ExecutiveBiz: Which emerging technologies do you anticipate will have the greatest impact on the federal landscape in the next few years?
Basnight: It may seem like a buzzword topic these days, but AI is truly changing the federal landscape. In the tactical comms space, AI is really opening the door to bringing new innovative capabilities to the battlefield. We are building communications terminals with layered resources to overcome the traditional limitation of frequency bands, channel qualities, waveform optionality and antenna combinations.

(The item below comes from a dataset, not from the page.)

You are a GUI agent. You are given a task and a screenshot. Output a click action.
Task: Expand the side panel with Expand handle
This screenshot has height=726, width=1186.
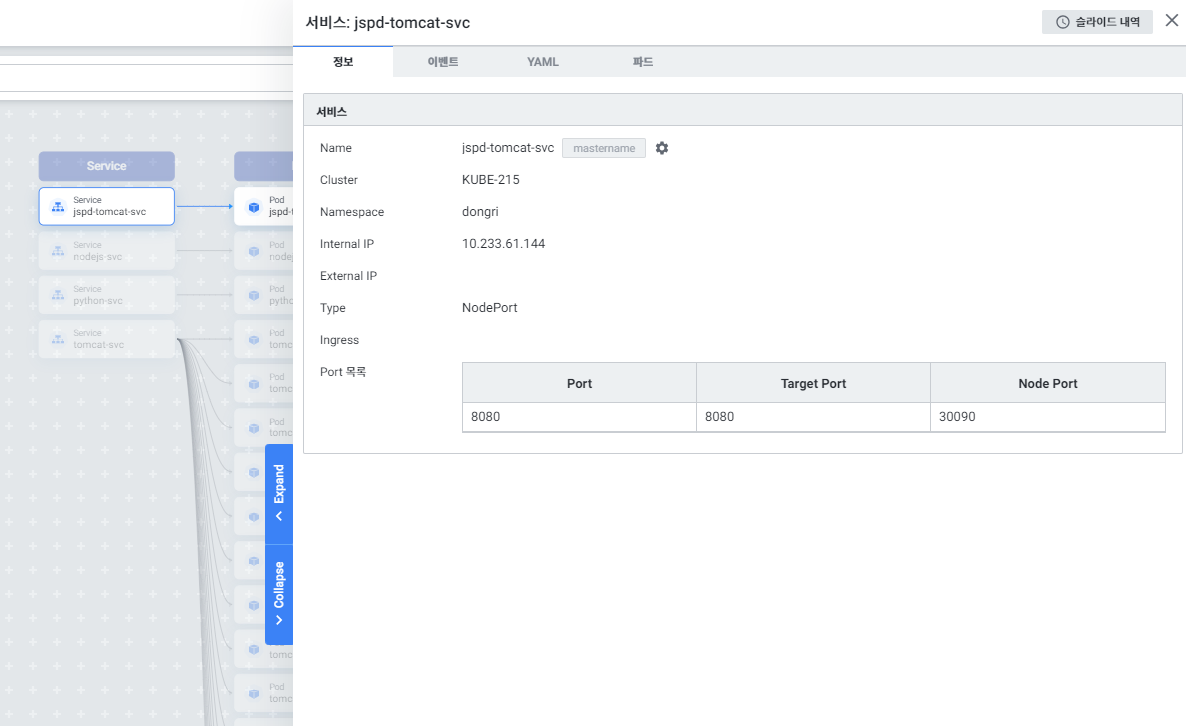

We’re also using computation resources to help determine how to best combine these resources to increase productivity as the operational environment changes. We’re leveraging AI to take into consideration inputs such as the user’s offered load, current radio frequency conditions and the expected effectiveness of multiple waveforms based on frequency availability before selecting the best waveform in the inventory for the mission. This is all done in real time, beyond the plan and without user intervention.
For example, the operation might start with a data-centric tactical waveform using mesh technologies. But as the battlefield conditions change, the terminal may need to switch to a point-to-point waveform to lower the probability of interception, or a troposcatter waveform to overcome terrain or a denied space layer. In my view, that decision-making—evaluating options, selecting the best course of action and executing—needs to happen in milliseconds or less. We’re investing in AI to apply it directly to our products to build better transport solutions and establish and maintain connectivity with the least amount of pain.
ExecutiveBiz: Is there anything else you would like to mention?
Basnight: I love working at Ultra I&C and I’m thankful for the path that has brought me here. Every phase of my adult life has prepared me for what I’m doing today. During the first phase, I spent 10 years as a soldier, where I had the honor of serving as a vocalist in the Army band in U.S. Army Europe and Africa, and this is where I learned how to ‘read the room.’ Singing in places like Bosnia and knowing how to read the room, to say the right words, to singing the right song at the right moment.
Then, I was sent to Fort Huachuca for the All-Source Intelligence School, where I learned how to leverage technology to gather evidence, build creditable courses of actions and brief succinctly to seniors. After completing training I was sent to the 4th Infantry Division, during the Force XXI digital modernization era, where I was trained to be a master operator on all the digital information systems in the Army Battle Command System portfolio prior to crossing the berm for Operation Iraqi Freedom. Here I learned that, sometimes, the concept can be more mature than the technology built to support it.